Retroviral Vectors Preloaded with a Viral Receptor-ligand Bridge Protein Are Targeted to Specific Cell Types

Overview

Journal Proc Natl Acad Sci U S A

Specialty Science

Date 1999 Aug 18

PMID 10449786

Citations 36

Authors

A L Boerger

S Snitkovsky

J A Young

Affiliations

Soon will be listed here.

Abstract

Successful targeting methods represent a major hurdle to the use of retroviral vectors in cell-specific gene-delivery applications.

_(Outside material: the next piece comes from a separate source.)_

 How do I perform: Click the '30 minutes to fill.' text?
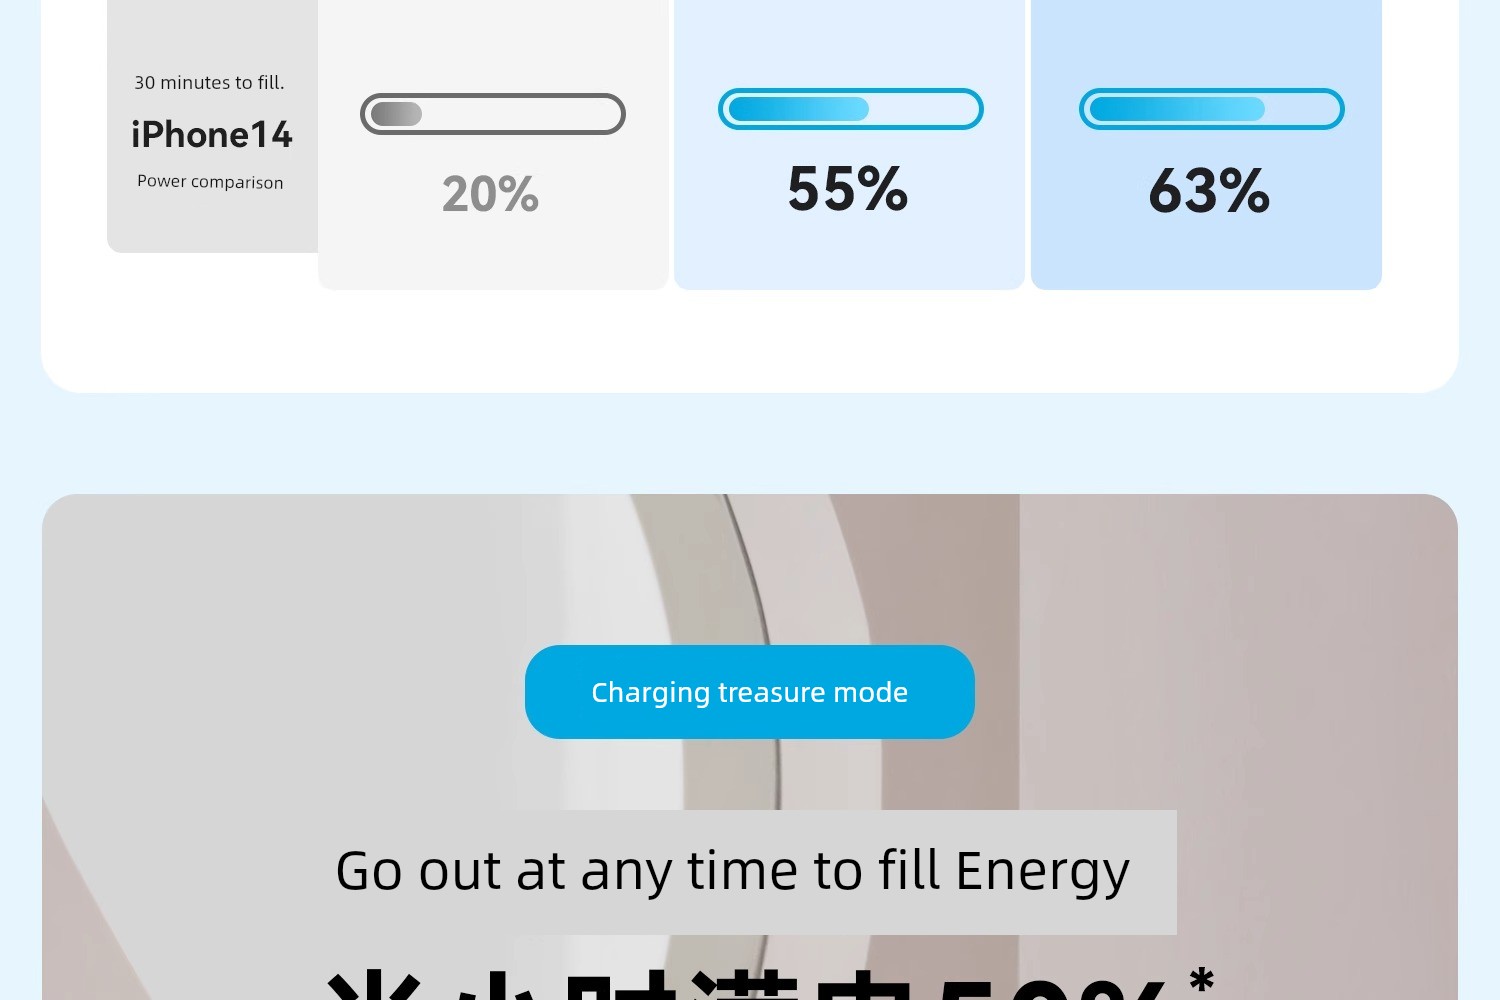(210, 83)
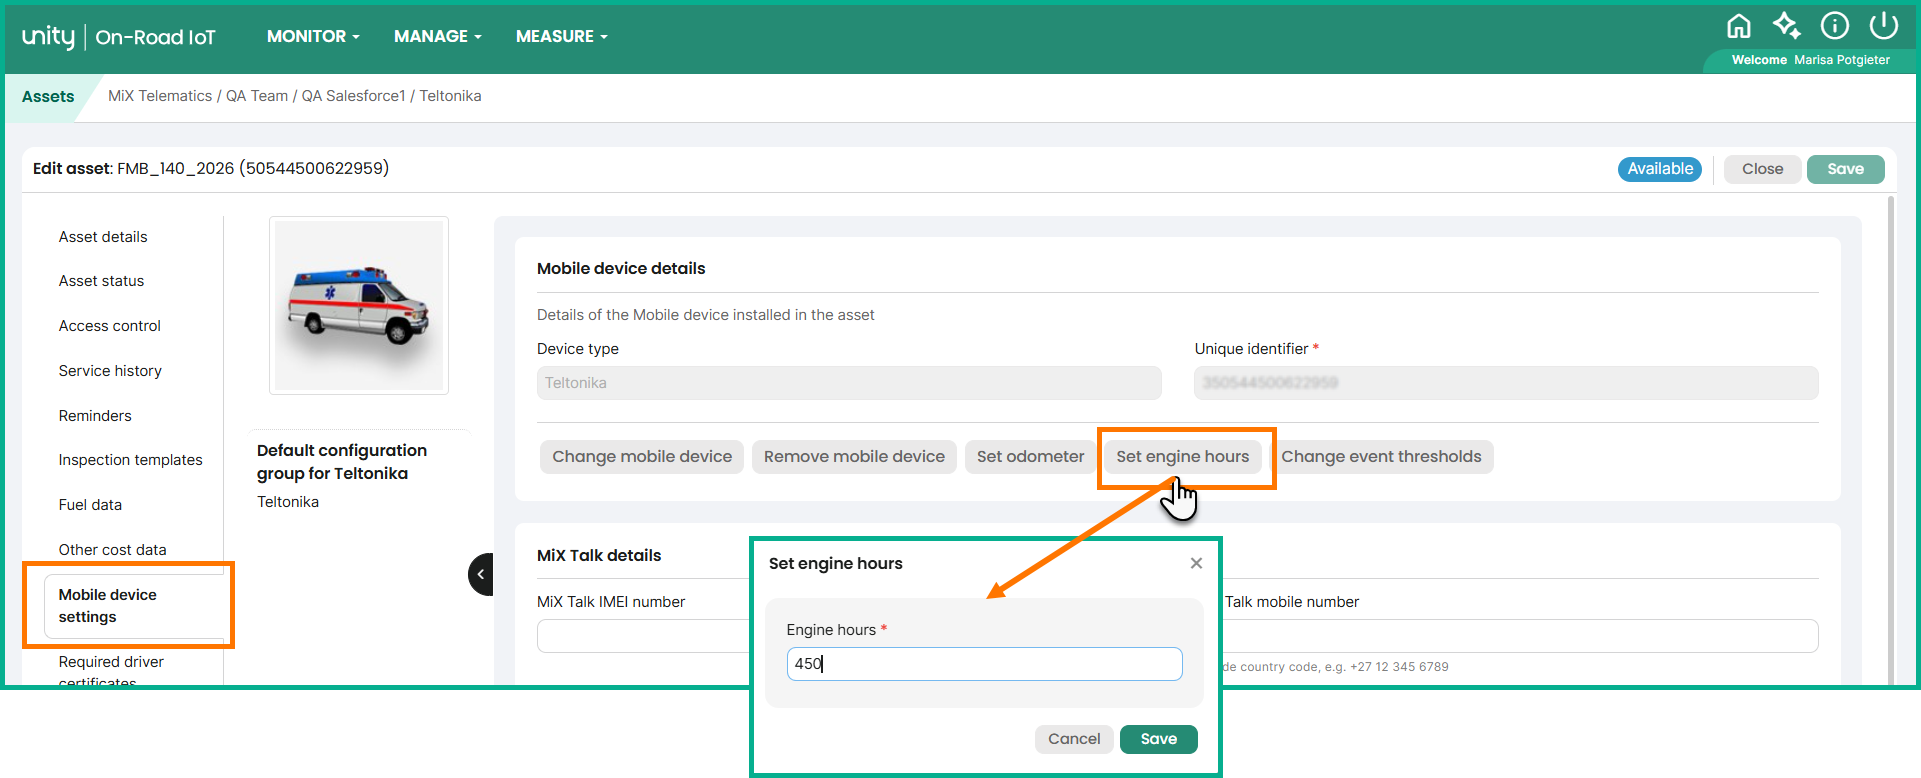Image resolution: width=1921 pixels, height=778 pixels.
Task: Open Service history section
Action: (110, 371)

We recently described an approach for retroviral targeting with a retroviral receptor-ligand bridge protein that was bound to the cognate cell-surface ligand receptors before viral challenge. We now report a significant improvement made to this viral targeting method by using a related bridge protein, designated TVB-EGF, comprised of the extracellular domain of the TVB receptor for subgroup B avian leukosis virus fused to epidermal growth factor (EGF). The most important activity of TVB-EGF was that it allowed specific viral entry when preloaded onto virions. Furthermore, virions preloaded with TVB-EGF were thermostable and could be produced directly from virus- packaging cells. These data suggest an approach for targeting retroviral vectors to specific cell types by using virions preloaded with a retroviral receptor-ligand bridge protein and indicate that these types of bridge proteins may be useful reagents for studying the normal mechanism of retroviral entry.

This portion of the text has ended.